Aspirin –> salicylate –> filtered, secreted and reabsorbed
Salicylate is an active metabolite, can reversibly inhibit COX and reduce inflammation just as well as aspirin!
Salicylate is less effective than aspirin for analgesia though
Salicylate can build up and cause toxicity: first has first order kinetics with 3.5 hour half life but if >600mg in body, get zero order kinetics and half life increases to >15 hours (transporters in kidneys overwhelmed)
Dose-dependent effects of aspirin
Low: <300mg, blocks platelet aggregation for lifetime of platelet (10 days)
Intermediate: 300-2400mg/day; antipyretic and analgesic
High: 2400-4000mg/day; anti-inflammatory
Salicylism (toxicity at high doses) only a problem at REALLY high concentrations
Salicylism
Toxicity at high doses of aspirin due to buildup of salicylate
Early warning signs: tinnitus (ringing in ears), hyperventilation, dizziness
Reye’s Syndrome
Rare form of acute encephalopathy and fatty infiltration of the liver that tends to follow acute viral infection and using salicylates during the illness increases the risk of disease
Causal relationship hasn’t been confirmed but just in case, if kid has fever, chickenpox, flu, etc just give them Tylenol/acetaminophen instead!
Important NSAIDs and differences
Ibuprofen: 400mg; q 4-6h; half life 2h; available OTC
Naproxen: 250-500mg; q 12h; half life 14h; more potent than ibuprofen, long half-life (delayed effects)

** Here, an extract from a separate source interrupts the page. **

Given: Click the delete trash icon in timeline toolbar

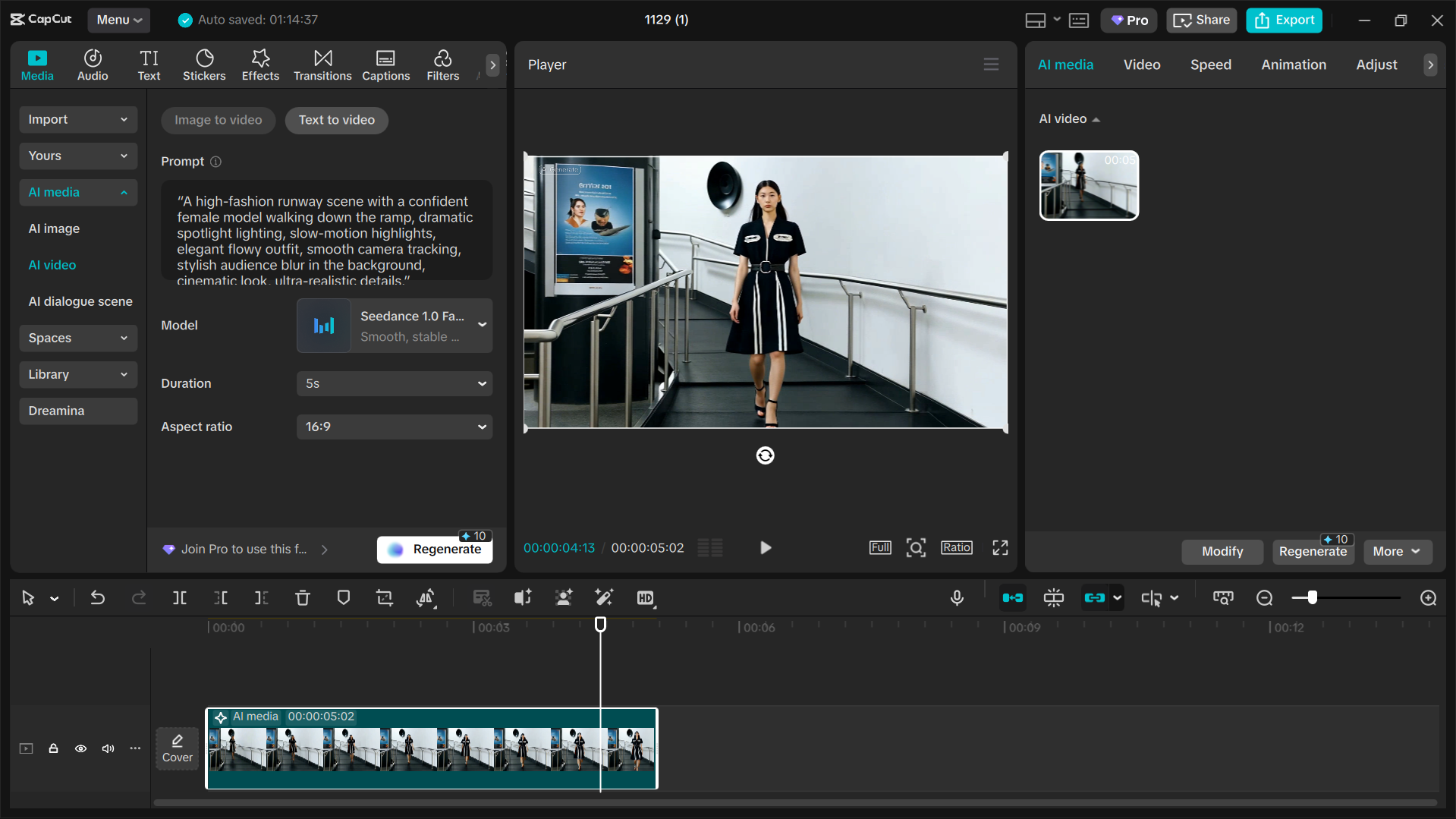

Fenoprofen: 200mg; q 4-6h; contraindicated in renal disease
Indomethacin: 25-50mg; q 8h; GI side effects common; more potent anti-inflammatory than aspirin
Ketorolac: 15-60mg IM or IV; q 4-6h; available for parenteral use (IM, IV); short term management (5 days) of pain that requires analgesia at opioid level but not for minor or chronic painful conditions
Do NSAIDS (fenoprofen, ibuprofen, naproxen, aspirin) inhibit COX1 or COX2 more?
COX1! Even though we take then in order to inhibit the pro-inflammatory COX2
COX2 selective inhibitors
Only block COX2 because too bulky to access binding pocket of COX1 enzyme
Better treatment of arthritis
Fewer GI effects
Increased incidence of MI and stroke compared to naproxen or aspirin
Celecoxib is only COX2 inhibitor available in US
Acetaminophen (APAP)
Tylenol
Half life 2-4h
Analgesic, antipyretic
NOT anti-inflammatory (so not an NSAID)
No gastric irritation, no platelet function interference, not contraindicated for asthma, not associated with Reye’s syndrome
Selective inhibitor of COX2, but different mechanism of COX binding from NSAIDs (maybe scavenge free radicals needed for COX activity)
Note: weird that it is COX2 inhibitor and is NOT anti-inflammatory and does not have negative cardiovascular effects!
N-acetylcysteine
Give this drug IV to someone who has overdosed on acetaminophen (Tylenol + alcohol)
Aspirin compared to Tylenol
Aspirin and Tylenol (acetaminophen) have same potency for relieving mild/moderate pain and reducing fever
Aspirin is anti-inflammatory but Tylenol is not
Both used in combination with opioid analgesics for relief of severe pain
Major concern with acetaminophen is high doses cause liver toxicity!